MATERIAL PROVIDED
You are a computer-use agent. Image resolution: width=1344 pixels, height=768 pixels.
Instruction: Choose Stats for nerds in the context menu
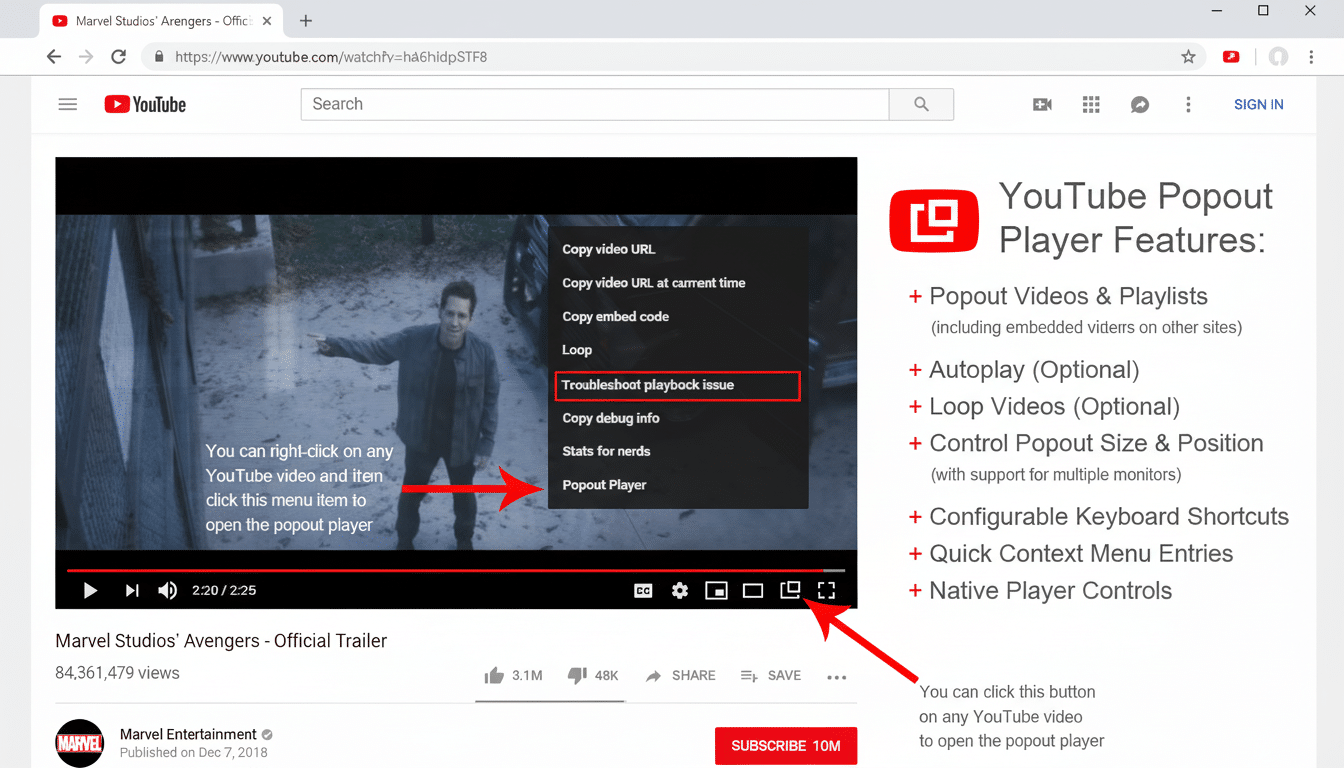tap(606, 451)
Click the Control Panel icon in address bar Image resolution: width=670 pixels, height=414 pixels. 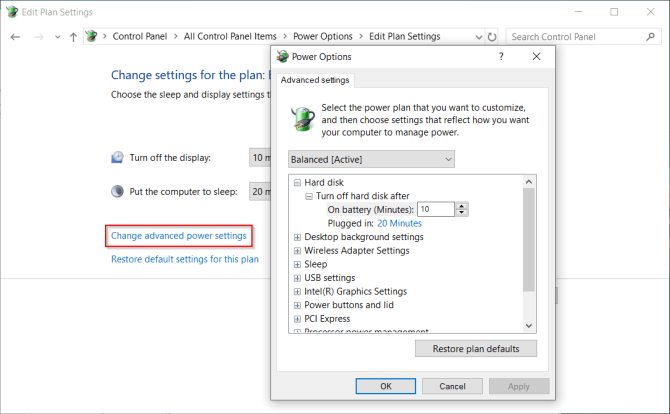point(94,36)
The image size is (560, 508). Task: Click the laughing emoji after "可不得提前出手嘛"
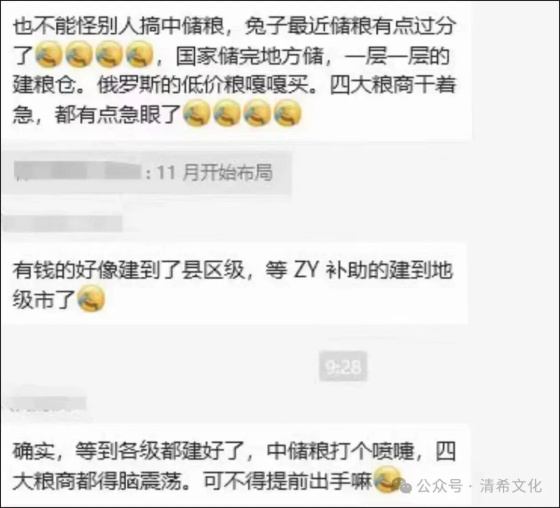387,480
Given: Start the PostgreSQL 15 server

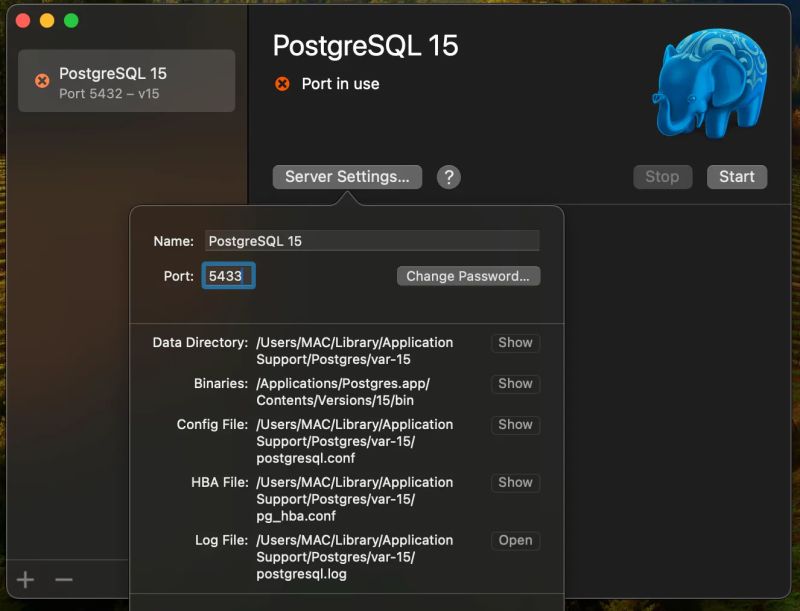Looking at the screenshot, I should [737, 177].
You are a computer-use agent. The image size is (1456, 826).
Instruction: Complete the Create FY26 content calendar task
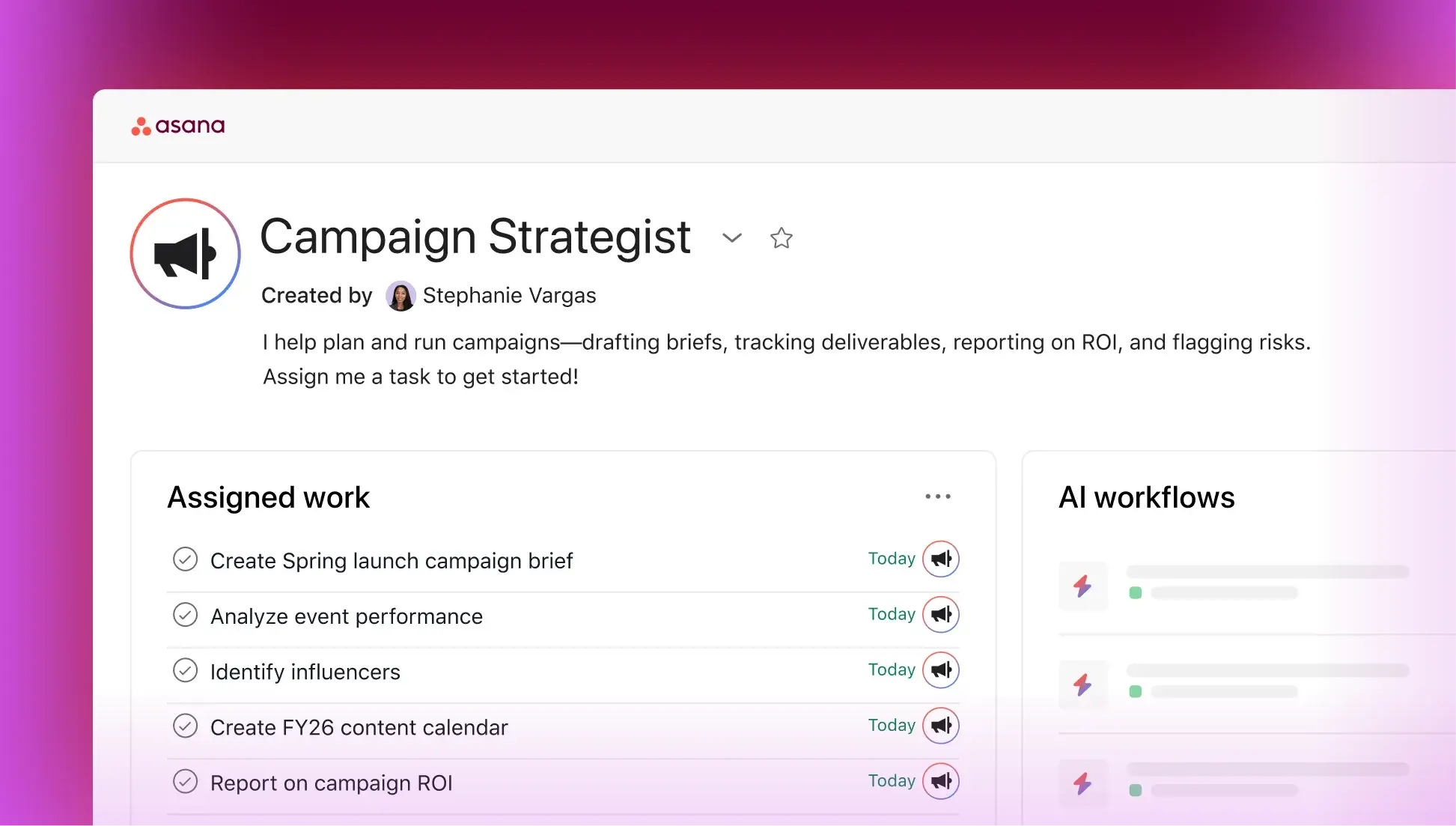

WORK TO BE COMPLETED
Write out exactly, please, the lines that start at the one containing "Given: Start the PostgreSQL 15 server" and run through the final line of the entries, both included, leaving pictures out.

ANSWER FOR THE TASK
Given: Start the PostgreSQL 15 server

Looking at the screenshot, I should [737, 177].
You are a computer-use agent. The image size is (1456, 826).
Instruction: Complete the Create FY26 content calendar task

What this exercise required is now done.